Гамлет Фрлича—Микича не притворяется сумасшедшим, он действительно болен, потому что от такой псевдожизни только и можно — убежать в болезнь, спрятаться в депрессию. Покойник с самого начала, он сознательно провоцирует остальных на финальное коллективное убийство, которое ничего не меняет, лишь обозначая реальное положение вещей и ставя точку в войне, которую невозможно выиграть.
Режиссер не затягивает с этим убийством до «после антракта». Если Гамлет у него непривычно слаб, то сама пьеса — на удивление коротка. Из нее изъято все «лишнее»: сцена мышеловки не нужна, так как Клавдий не отрицает свою вину, а племянник не сомневается, что дядя убил его убийца; сцена сумасшествия сокращена до предела, так как прекрасно приспособившаяся к гнусному дворцовому мирку Офелия становится для возлюбленного так же неинтересна, как и ее братец, а сцена с призраком и вовсе сведена до нескольких строк, лишний раз удостоверяющих психическое нездоровье Гамлета. Фрлич столь бесцеремонного обращается с шекспировским текстом, потому что понимает: современный зритель, привыкший переключать каналы и общаться в формате смс, не способен сосредоточиться на бедах датского принца более полутора часов. Если ему до самого себя уже давно нет дела, то до какого-то безвольного невротика и подавно.

• Задание:
Изложите содержание текста о постановке «Гамлета» Фрлича в двух предложениях. Материалы для работы не понадобятся.

• Исходные материалы:
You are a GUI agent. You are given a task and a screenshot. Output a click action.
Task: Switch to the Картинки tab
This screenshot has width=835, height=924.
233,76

• Ответ:
Гамлет в этой постановке не притворяется сумасшедшим, а действительно болен и с самого начала сознательно провоцирует остальных на финальное коллективное убийство, которое ничего не меняет. Пьеса при этом сильно сокращена: сцена мышеловки изъята, сцена сумасшествия сокращена до предела, а сцена с призраком сведена до нескольких строк, поскольку Фрлич понимает, что современный зритель не способен сосредоточиться на бедах датского принца более полутора часов.